WORK REQUEST - From the entries below, reproduce exactly the line containing "Task: Untick the", the line containing "Image resolution: width=1328", and every line in between, with nothing added.

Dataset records

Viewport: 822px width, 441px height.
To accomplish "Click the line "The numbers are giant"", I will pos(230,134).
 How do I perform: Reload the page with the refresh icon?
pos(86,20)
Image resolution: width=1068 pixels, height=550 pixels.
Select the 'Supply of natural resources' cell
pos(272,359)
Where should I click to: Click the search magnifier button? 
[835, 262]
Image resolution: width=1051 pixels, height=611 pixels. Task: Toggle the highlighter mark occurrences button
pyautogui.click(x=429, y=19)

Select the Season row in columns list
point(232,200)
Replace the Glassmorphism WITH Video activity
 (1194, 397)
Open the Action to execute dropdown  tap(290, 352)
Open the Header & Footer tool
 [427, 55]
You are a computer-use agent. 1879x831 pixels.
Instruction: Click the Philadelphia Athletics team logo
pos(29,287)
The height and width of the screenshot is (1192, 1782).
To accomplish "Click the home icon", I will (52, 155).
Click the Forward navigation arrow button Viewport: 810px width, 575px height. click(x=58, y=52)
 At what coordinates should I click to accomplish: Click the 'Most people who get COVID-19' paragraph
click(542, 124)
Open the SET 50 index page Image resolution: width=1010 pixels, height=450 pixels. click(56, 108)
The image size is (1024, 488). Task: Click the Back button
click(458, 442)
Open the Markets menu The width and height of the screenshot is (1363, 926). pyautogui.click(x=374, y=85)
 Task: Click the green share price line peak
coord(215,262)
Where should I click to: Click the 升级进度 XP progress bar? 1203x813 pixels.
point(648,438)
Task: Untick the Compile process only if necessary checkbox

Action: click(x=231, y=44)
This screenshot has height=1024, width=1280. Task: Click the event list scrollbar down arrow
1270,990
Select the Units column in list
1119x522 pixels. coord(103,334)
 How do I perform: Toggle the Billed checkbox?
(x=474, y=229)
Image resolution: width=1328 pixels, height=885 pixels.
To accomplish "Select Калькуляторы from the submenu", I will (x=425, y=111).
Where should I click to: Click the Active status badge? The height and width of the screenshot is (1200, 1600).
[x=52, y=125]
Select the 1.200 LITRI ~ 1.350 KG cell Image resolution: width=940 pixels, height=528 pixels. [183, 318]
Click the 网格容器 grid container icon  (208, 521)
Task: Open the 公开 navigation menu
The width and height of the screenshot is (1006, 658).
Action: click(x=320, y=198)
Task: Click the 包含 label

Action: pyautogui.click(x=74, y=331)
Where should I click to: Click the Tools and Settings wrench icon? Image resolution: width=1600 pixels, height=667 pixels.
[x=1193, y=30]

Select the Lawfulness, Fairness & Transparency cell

EXERCISE RESULT -
Task: Untick the Compile process only if necessary checkbox

Action: click(x=231, y=44)
This screenshot has height=1024, width=1280. Task: Click the event list scrollbar down arrow
1270,990
Select the Units column in list
1119x522 pixels. coord(103,334)
 How do I perform: Toggle the Billed checkbox?
(x=474, y=229)
Image resolution: width=1328 pixels, height=885 pixels.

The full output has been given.